Publié le 5 juil 2021
par Johanna Sabys

(Source: Youtube)

  • La Chine a lancé le 2 juillet une enquête sur Didi, la plus grande entreprise de covoiturage chinoise – souvent appelée «le Uber chinois», 2 jours après que cette dernière est entrée avec succès à la bourse de New York en levant 4,4 milliards $US.
  • D’autres géants chinois de l’internet ont aussi été récemment la cible d’enquêtes et de sanctions de la part des autorités chinoises. 

Ce que l’on sait de l’enquête sur Didi:

  • Pékin a donné peu de détails sur les raisons de l’enquête, si ce n’est que Didi aurait commis de graves violations dans la collecte et l’utilisation des données personnelles de ses usagers. 
  • La société est toujours active, mais son application ne peut temporairement plus être téléchargée: Pékin a ordonné sa suppression des magasins d’applications en Chine, invoquant des risques de sécurité.

Plusieurs des technos chinoises surveillées par Pékin sont, comme Didi, en partie détenues par des investisseurs étrangers. 

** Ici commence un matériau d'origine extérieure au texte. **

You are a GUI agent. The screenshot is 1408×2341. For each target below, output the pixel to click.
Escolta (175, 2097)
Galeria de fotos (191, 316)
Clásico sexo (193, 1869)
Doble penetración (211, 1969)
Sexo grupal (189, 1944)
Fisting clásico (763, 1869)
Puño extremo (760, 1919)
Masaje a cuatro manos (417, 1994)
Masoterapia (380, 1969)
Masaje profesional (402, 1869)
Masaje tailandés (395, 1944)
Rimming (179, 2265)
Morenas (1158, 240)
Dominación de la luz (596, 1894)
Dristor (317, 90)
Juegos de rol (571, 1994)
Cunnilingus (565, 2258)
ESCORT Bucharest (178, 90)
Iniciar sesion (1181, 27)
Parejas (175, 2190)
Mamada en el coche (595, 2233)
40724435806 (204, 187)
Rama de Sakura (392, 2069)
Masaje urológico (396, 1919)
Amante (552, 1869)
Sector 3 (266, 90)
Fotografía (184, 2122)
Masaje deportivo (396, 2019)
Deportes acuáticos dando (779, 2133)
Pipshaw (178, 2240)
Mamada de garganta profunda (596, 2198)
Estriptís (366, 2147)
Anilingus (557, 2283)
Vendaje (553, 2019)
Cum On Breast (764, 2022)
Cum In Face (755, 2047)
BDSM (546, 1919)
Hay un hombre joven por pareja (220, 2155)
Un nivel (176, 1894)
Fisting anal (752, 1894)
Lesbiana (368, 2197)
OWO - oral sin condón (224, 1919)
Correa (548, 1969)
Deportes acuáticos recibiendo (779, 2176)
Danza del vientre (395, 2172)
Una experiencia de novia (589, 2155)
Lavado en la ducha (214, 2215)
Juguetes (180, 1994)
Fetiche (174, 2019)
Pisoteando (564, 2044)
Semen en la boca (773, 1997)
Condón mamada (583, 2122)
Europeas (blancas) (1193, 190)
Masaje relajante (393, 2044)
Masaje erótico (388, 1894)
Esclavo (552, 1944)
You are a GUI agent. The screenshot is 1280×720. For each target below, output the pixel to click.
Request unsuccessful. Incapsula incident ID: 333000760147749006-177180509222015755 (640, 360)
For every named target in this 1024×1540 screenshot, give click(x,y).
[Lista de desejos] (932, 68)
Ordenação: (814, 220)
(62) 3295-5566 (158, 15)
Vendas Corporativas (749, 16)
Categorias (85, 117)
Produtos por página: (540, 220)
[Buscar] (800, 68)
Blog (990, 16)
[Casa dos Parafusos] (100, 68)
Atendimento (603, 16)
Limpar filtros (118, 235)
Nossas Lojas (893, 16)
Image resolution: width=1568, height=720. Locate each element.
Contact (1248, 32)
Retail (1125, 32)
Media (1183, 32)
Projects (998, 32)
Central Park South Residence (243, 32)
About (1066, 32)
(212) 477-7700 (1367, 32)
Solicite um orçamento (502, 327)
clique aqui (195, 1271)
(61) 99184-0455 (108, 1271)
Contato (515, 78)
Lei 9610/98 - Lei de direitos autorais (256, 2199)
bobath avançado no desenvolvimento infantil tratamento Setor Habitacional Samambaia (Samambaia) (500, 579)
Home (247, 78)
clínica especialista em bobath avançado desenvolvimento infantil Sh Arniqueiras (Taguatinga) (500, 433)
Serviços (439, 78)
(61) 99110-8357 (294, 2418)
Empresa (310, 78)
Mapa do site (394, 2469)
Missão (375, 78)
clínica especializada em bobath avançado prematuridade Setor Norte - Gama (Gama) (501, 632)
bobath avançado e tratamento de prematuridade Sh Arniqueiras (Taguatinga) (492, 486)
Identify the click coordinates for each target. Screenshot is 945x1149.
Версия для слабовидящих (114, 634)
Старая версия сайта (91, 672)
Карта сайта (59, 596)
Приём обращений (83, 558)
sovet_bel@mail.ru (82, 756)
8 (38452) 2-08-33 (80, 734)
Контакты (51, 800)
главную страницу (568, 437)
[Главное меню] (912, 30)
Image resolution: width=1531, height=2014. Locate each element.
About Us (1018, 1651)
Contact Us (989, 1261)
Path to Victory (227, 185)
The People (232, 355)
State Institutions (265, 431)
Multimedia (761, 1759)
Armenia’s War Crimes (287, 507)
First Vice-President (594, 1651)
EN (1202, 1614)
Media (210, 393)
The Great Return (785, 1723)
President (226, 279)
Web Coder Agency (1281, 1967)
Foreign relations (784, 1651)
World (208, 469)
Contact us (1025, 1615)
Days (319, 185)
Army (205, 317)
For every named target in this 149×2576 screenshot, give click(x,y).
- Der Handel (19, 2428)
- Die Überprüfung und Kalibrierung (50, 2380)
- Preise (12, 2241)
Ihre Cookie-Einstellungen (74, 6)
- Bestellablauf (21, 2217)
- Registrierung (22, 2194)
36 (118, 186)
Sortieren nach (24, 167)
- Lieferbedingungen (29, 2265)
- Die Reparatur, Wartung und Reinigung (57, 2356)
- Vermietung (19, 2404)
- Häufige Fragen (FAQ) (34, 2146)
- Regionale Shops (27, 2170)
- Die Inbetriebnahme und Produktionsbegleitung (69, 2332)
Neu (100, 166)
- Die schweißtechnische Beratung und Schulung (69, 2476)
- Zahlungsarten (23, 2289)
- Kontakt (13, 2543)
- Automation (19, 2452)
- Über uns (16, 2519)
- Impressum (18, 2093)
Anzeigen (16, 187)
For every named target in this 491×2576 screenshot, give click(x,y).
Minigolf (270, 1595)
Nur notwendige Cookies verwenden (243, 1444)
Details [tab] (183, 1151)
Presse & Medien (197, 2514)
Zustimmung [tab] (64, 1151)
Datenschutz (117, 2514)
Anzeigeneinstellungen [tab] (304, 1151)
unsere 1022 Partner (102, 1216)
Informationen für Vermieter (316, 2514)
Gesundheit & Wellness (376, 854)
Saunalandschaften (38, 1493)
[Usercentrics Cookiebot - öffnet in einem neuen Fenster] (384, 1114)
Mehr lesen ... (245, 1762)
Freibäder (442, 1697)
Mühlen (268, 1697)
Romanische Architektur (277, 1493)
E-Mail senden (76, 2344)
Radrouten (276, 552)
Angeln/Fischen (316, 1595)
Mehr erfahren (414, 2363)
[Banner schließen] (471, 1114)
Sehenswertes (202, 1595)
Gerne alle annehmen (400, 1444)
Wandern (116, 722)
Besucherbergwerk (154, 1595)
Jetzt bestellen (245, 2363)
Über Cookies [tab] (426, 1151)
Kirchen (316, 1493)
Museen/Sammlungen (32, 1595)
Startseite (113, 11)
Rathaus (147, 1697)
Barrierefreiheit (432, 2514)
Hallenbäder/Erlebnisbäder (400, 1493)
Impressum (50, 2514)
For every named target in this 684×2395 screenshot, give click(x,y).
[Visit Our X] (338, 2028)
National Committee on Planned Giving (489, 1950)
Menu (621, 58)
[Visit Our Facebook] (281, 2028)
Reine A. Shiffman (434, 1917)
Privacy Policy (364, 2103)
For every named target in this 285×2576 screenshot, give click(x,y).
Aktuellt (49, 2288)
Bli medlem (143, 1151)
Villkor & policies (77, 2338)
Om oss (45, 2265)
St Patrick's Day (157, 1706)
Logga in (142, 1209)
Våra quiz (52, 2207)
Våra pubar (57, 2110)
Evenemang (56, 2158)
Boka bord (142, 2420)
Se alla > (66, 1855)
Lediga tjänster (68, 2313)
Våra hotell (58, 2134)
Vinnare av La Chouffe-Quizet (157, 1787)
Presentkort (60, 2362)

  • Pékin semble craindre que l’ouverture du capital de ces sociétés à des investisseurs étrangers n’augmente les risques d’espionnage au profit des pays occidentaux. 

Les autorités chinoises mènent une répression radicale contre les grandes entreprises technologiques du pays pour limiter leur influence grandissante. 

  • En mai, le régulateur chinois de la concurrence avait ordonné à 10 entreprises de transport chinoises – dont Didi – de revoir certaines de leurs pratiques, invoquant des hausses de prix arbitraires et un traitement injuste des chauffeurs. 
  • En avril, Alibaba avait reçu une amende record de 2,8 milliards $US pour avoir abusé de sa position dominante sur le marché. 
  • En novembre 2020, les autorités ont saboté l’introduction en bourse de la fintech Ant Group, filiale d’Alibaba.